Per il primo membro della voce bell-ina si può pensare, tra i tanti, alla festa di Bel-taine ‘fuoco di Bel’, cioè del dio
celtico Bel o Bel-eno, termine il cui etimo vale
‘brillante’. Cfr. anche serbo-croato bijel ‘bianco’ e ingl. bale-fire ‘falò’, composto tautologico, se
in inglese fire significa ’fuoco’.
L’appellativo car-ina è da
connettere col primo membro di gr. khar-opós ‘dagli occhi (-opós)
brillanti (khar-)’. Per picc-oline va senz’altro citato il gr. pygo-lampís ‘lucciola’ che letteralmente
suona più o meno ‘ lucetta di dietro (pygḗ=natica)’: ma ormai lo sappiamo,
non nascono così le parole, non ci si siede a tavolino e si descrive il
referente dettagliatamente! I nomi riciclano materiale preesistente senza
l’intervento della volontà di descrivere ex novo il referente da parte
dell’uomo. Allora anche il nome di una famosa statua romana (II sec. d. C.)

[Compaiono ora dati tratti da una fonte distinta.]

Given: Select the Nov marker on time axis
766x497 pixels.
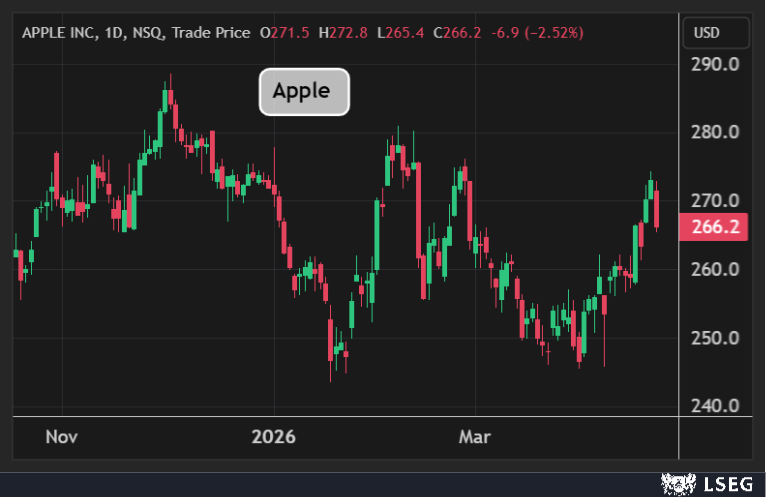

nota come Venere o Afrodite Calli-pigia faceva
riferimento, all’origine, alla singolare bellezza
della dea (espressa tautologicamente col
concetto di “luminosità”) più che a quella delle sue natiche. Anche per gli occhi
del diavolo mi limito a citare l’igl.
devil-fire ‘fuoco fatuo’ o ‘fuoco di sant’Elmo’. L’ingl. devil
vale ‘diavolo’. La parola meriterebbe qualche spiegazione ma ho deciso
di fermarmi qui. Spero di essere stato
convincente.
[1] Con
“capillarmente” intendo dire ‘tutti i vocaboli dialettali di ogni paese, cosa
difficilissima.
[3] Cfr. D.
Bielli, Vocabolario abruzzese, Adelmo
Polla editore, Cerchio-Aq, 2004.
[4] Cfr.
D.Bielli, cit.
[5] Una
simile variazione di significato si nota nel lat. aura(m) ‘aria, soffio’ ma anche, in Virgilio, ‘luce, scintillio’.
[6]
Veramente ad Aielli le scintille del focolare erano chiamate paréndë
‘parenti’. Le cën-ìchë erano quelle
che uscivano, non so, dal tubo di scarico di una trebbiatrice a vapore, non
ancora elettrica. Esse insomma
designavano tutte le scintille che volavano via da un fuoco all’aperto,
resistendo per qualche tempo. Il termine
si ritrova anche in altri paesi marsicani col significato di ‘brace leggera,
diventata quasi cenere’ e simili: si nota l’influsso di lat. cinis, eris ‘cenere’.
[7]
Espressione del commediografo Alessi ( IV sec. a.C.).
[8] Cfr. le
voci impoddile, impuddile ‘alba,gallicinio’ nell’articolo Parole sarde del DULS nel mio blog (giugno 2009).